◆ **EXERCISE AIM**
With no word left out, write out the entire listing.

===

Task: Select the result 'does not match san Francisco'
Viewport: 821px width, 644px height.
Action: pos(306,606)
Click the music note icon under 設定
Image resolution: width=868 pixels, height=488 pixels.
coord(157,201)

===

◆ **ANSWER BOX**
Task: Select the result 'does not match san Francisco'
Viewport: 821px width, 644px height.
Action: pos(306,606)
Click the music note icon under 設定
Image resolution: width=868 pixels, height=488 pixels.
coord(157,201)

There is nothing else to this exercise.